*Exercise details*.
Retrieve all lines below that have the string "Open".

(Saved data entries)
────────────────────────────────────────
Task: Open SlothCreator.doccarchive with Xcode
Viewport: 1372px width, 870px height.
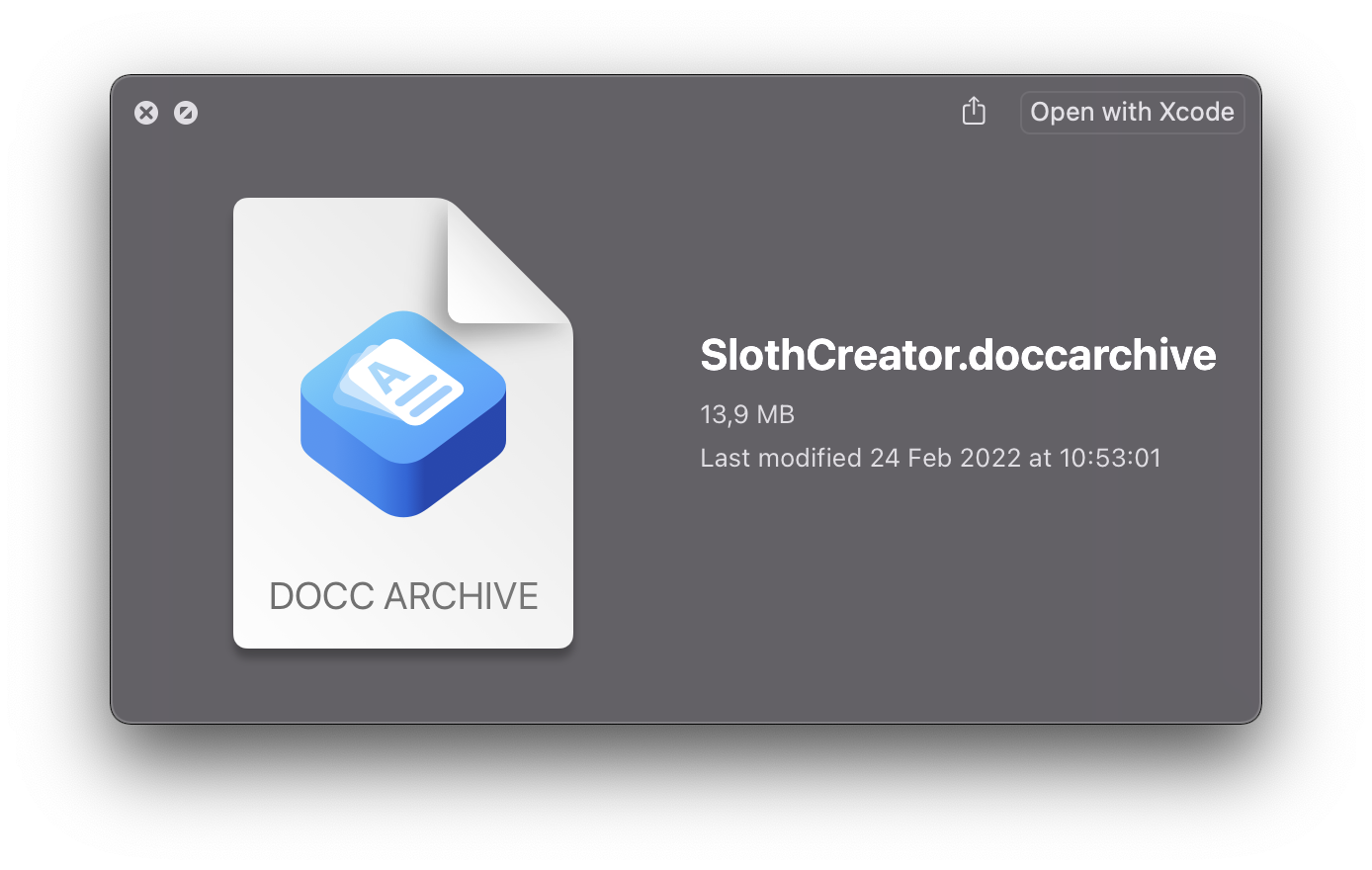Action: [1132, 112]
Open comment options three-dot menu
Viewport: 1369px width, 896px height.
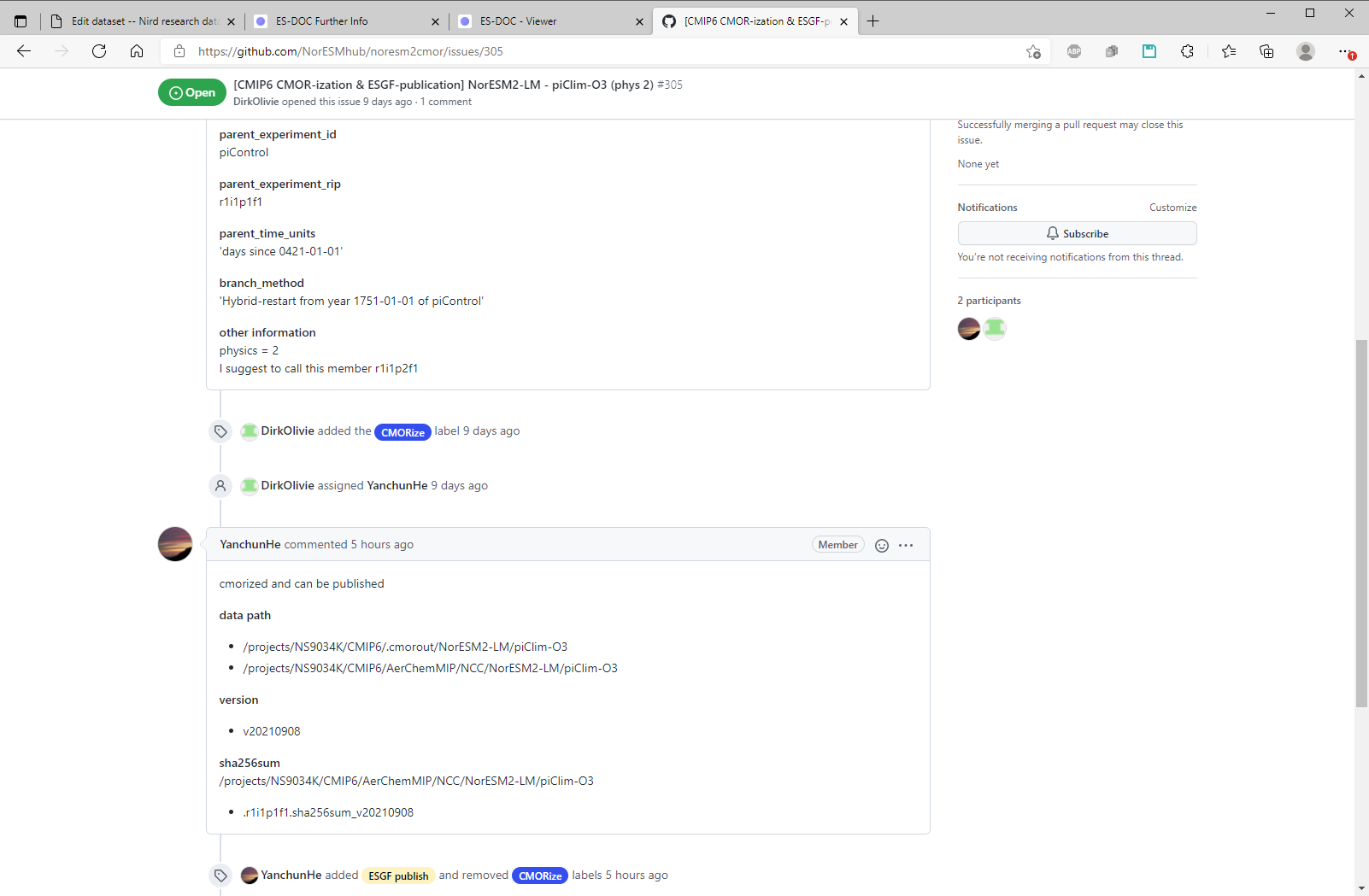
────────────────────────────────────────
*Completed task*.
Task: Open SlothCreator.doccarchive with Xcode
Open comment options three-dot menu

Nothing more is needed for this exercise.